━━ Records for processing ━━
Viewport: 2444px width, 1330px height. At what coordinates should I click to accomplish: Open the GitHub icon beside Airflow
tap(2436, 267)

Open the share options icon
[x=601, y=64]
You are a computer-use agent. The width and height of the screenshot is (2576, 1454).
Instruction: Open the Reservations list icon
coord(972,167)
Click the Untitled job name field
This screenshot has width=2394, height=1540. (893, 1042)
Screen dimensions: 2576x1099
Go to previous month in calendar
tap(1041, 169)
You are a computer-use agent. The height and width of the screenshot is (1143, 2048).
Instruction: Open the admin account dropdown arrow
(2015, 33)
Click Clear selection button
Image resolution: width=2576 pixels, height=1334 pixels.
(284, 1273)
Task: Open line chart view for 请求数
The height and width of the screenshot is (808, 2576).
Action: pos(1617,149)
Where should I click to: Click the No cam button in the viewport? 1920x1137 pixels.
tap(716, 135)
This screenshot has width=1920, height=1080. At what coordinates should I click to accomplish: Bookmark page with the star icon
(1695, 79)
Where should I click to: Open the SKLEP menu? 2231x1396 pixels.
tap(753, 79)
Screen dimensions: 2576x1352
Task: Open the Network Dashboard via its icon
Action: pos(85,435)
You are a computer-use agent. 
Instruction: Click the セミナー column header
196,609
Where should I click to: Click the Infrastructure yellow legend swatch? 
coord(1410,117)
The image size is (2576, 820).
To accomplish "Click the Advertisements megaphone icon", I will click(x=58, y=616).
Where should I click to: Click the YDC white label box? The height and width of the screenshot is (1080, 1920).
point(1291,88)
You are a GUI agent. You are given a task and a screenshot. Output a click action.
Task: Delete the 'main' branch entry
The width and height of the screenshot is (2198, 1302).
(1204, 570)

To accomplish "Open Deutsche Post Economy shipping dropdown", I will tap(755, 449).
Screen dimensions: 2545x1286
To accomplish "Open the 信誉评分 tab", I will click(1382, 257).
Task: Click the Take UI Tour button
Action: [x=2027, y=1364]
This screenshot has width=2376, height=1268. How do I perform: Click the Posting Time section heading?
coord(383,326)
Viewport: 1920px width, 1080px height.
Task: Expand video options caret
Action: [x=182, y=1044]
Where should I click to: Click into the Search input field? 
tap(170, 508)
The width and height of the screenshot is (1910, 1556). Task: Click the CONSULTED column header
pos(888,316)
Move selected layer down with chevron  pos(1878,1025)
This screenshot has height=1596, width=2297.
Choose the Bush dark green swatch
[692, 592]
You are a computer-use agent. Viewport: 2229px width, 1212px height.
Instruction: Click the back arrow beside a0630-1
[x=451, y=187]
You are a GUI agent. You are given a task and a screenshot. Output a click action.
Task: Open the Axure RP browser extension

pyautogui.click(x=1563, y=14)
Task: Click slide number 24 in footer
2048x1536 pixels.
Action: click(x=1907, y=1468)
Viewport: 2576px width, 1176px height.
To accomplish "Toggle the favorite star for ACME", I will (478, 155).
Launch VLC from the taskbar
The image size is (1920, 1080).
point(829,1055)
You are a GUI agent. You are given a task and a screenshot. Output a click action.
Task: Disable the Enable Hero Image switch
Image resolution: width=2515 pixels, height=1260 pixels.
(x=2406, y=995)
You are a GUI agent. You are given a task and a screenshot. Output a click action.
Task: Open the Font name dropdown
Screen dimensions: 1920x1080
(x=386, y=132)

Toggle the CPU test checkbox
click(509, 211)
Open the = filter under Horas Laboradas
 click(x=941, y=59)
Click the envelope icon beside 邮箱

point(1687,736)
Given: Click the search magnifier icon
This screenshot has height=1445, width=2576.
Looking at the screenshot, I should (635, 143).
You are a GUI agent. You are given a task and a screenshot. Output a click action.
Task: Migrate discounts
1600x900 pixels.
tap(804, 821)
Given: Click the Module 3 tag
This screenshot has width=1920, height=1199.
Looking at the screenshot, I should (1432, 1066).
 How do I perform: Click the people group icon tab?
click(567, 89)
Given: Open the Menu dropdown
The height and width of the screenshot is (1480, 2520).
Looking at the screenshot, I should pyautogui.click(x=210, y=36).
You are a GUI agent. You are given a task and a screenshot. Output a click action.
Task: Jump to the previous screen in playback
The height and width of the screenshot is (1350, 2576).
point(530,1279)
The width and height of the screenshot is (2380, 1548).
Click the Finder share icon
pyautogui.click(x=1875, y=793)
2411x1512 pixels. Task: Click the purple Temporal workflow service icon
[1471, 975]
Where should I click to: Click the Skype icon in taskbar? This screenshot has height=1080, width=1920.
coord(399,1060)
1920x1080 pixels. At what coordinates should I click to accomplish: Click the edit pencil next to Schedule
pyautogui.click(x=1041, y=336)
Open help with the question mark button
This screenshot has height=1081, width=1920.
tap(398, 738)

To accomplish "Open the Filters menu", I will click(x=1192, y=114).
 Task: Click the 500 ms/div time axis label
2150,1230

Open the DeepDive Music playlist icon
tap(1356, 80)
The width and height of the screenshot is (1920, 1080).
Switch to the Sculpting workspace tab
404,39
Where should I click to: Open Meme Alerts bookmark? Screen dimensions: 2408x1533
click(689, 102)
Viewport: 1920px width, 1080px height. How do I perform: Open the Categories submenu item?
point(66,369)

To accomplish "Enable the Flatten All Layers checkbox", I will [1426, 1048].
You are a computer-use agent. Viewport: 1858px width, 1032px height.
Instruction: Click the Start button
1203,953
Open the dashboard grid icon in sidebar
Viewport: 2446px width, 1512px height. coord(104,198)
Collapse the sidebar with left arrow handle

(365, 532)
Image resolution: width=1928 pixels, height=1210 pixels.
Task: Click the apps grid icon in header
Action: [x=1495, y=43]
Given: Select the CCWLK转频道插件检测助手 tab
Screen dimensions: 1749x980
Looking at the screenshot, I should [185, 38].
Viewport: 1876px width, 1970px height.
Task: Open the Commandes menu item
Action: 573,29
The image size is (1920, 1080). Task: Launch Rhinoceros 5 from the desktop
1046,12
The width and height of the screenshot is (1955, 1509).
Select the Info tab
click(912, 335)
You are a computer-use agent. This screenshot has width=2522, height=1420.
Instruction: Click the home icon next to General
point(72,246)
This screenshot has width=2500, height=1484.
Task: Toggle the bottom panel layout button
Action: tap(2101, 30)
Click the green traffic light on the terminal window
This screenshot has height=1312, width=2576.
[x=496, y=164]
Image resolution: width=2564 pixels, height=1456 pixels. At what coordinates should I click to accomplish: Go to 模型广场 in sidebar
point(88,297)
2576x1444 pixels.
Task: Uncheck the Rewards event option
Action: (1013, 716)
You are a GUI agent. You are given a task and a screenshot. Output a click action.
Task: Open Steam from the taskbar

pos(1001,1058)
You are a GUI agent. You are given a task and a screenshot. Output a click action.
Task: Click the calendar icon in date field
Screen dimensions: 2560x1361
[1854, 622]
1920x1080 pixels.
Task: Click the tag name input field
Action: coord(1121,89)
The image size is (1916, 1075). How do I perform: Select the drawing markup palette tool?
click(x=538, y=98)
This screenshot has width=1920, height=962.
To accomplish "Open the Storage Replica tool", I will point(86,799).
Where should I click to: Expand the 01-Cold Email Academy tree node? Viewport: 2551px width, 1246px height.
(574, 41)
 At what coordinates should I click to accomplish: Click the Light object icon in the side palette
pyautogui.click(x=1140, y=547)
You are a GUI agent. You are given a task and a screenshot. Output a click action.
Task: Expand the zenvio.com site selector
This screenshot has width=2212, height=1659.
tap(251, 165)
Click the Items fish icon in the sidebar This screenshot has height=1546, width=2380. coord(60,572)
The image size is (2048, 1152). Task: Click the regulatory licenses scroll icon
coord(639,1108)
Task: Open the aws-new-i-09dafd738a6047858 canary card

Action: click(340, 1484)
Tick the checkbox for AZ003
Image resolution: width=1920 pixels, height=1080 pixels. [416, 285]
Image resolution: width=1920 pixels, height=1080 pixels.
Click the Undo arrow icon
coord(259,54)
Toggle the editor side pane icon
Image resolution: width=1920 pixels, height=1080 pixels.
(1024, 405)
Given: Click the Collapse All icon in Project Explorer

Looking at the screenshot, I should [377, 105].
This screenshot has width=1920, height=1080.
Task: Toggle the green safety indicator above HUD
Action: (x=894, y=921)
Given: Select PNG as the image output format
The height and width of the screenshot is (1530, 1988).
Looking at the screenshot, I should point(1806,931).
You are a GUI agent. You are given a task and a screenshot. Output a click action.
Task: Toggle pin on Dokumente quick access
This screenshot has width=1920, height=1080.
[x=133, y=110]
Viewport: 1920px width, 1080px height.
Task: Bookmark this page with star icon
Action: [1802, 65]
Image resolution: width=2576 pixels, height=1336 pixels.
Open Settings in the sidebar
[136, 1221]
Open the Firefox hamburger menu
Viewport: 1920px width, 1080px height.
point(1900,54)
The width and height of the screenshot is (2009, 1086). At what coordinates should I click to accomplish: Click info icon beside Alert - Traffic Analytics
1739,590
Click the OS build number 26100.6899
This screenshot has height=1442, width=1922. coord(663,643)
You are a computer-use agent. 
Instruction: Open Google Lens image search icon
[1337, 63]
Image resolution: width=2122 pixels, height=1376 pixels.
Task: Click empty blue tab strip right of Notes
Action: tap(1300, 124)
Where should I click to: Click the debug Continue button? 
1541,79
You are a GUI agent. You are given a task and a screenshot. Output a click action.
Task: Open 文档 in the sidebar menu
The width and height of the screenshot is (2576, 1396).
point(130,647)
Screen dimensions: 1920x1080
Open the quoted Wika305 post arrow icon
━━━
### [Directions for this task]
Copy each line holding the word "Enable" from the listing above.

### [Answer space]
Task: Disable the Enable Hero Image switch
To accomplish "Enable the Flatten All Layers checkbox", I will [1426, 1048].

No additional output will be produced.